Edward Schneider is a professor who studies how media and information is used and how it's organized. Brian Hutchison is not only a lifelong Dungeons & Dragons player, but also an librarian and information specialist. They were fascinated by the disconnect between the potential fit between D&D in libraries and how thin on the ground the availability was, and decided to conduct a study tracking role playing gamebooks in libraries around the country. The study, entitled "Referencing the Imaginary: An Analysis of Library Collection of Role-Playing Game Materials" was recently published in the journal The Reference Librarian and Schneider explained a little bit about the study in an article for Gizmodo:
The most commonly held book was the 2008 edition of the Dungeons & Dragons Player’s Handbook, with 327 copies worldwide — almost 50 fewer copies than the sequel to Snooki’s opus! If you like irony, there are 70 copies of the world’s most depressing cookbook,Microwave Cooking for One, on library shelves, and 21 copies of Heroes of Horror.Heroes of Horror is the Dungeons & Dragons book that allows you to play as an Archivist — a magical librarian.

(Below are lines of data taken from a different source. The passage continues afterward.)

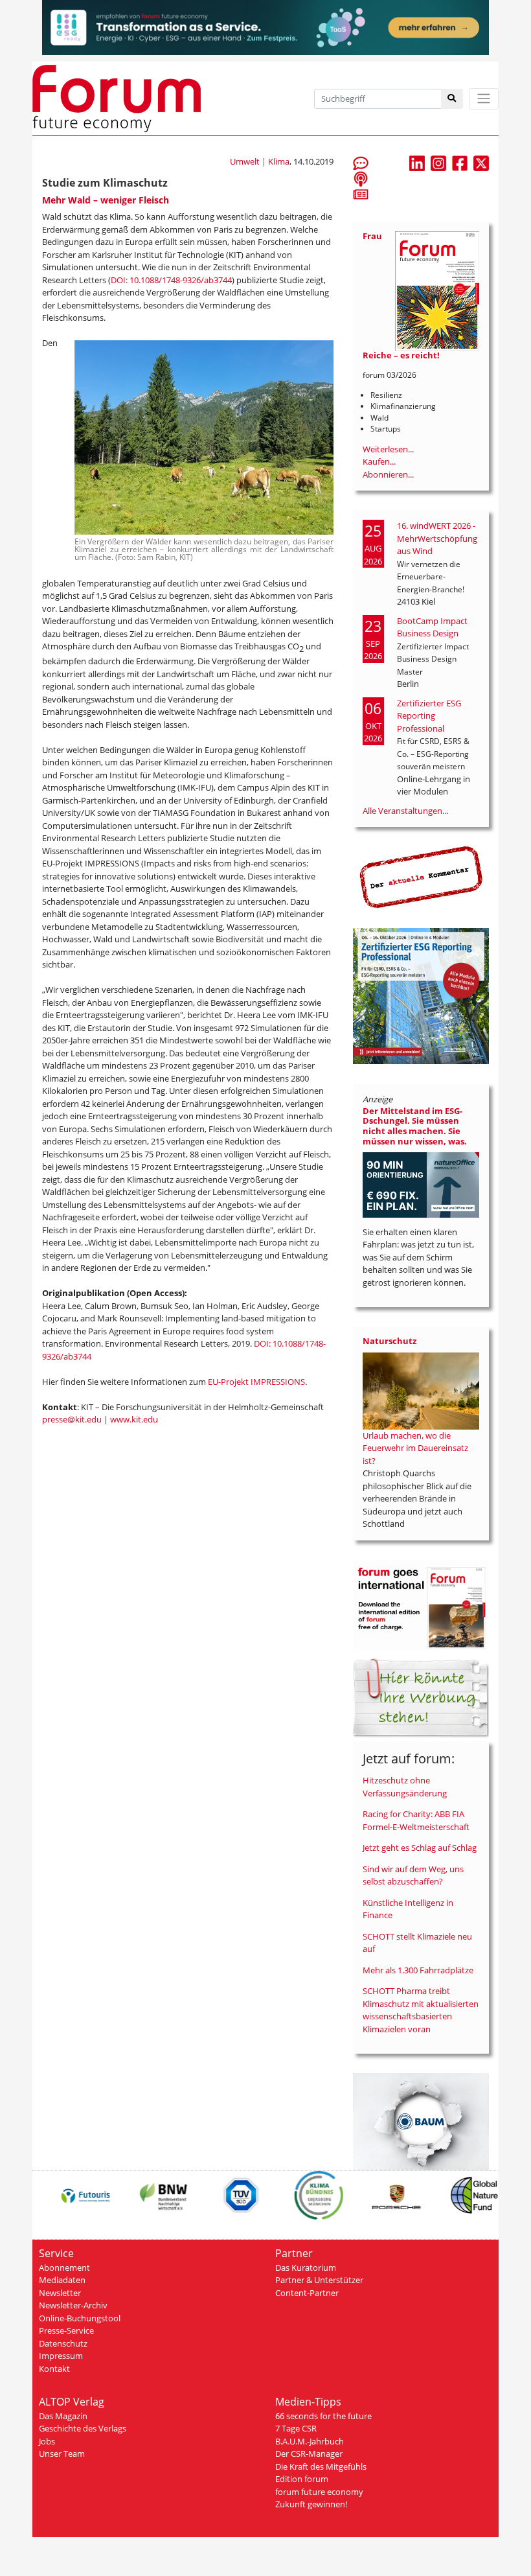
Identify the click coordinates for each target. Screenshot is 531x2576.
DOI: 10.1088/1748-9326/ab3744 (171, 280)
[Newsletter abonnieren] (360, 194)
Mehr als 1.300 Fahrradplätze (418, 1970)
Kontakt (54, 2368)
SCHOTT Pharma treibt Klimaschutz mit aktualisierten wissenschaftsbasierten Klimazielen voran (421, 2010)
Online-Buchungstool (79, 2318)
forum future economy (319, 2492)
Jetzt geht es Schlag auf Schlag (420, 1847)
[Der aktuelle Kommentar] (421, 877)
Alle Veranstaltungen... (405, 811)
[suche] (452, 99)
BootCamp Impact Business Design (432, 627)
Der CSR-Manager (309, 2453)
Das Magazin (63, 2416)
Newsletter (60, 2293)
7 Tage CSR (296, 2428)
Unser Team (62, 2453)
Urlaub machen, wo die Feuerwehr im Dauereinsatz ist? (415, 1448)
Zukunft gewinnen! (311, 2504)
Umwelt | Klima (259, 161)
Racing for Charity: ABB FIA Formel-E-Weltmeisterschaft (416, 1820)
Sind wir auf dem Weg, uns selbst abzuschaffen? (413, 1875)
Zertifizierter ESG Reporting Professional (429, 715)
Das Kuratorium (305, 2267)
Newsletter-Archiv (73, 2305)
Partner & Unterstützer (319, 2280)
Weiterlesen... (388, 449)
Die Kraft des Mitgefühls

...There is no sign that popular interest in fantasy and science fiction is subsiding. Game of Thrones, Lord of the Rings, HP Lovecraft, and Star Wars all have direct links to the role playing game genre. An increasing number of universities offer video game design and development programs, and Dungeons & Dragons has been extremely influential in the history of video games, especially in Japanese RPG’s. D&D games are natural tools for libraries to use in community building in public libraries, but they also belong in academic libraries; the academic study of games has steadily increased.
We heard many different reasons why libraries might not stock these materials widely, but none of them made much sense.
The materials were not more prone to theft, not more or less checked out or circulated then comparable volumes, and had plenty of positive reviews from a variety of sources. So why the scarcity? The author theorized anti-D&D hysteria from the 80s and 90s, as a possible idea that has taken hold. What does this mean for the future of these resources and local libraries, though? Schneider is hopeful, concluding that there was
...a huge opportunity for librarians to connect with a different part of their community. Librarians seek to serve their patron communities, and it is time they considered adding more from the RPG genre to collections... I encourage genre fans to talk to their local librarians. A few vocal patrons can make a big difference, give your local library an excuse to collect and display these materials. Give them some friendly guidance, and make sure to speak up for your favorite publishers!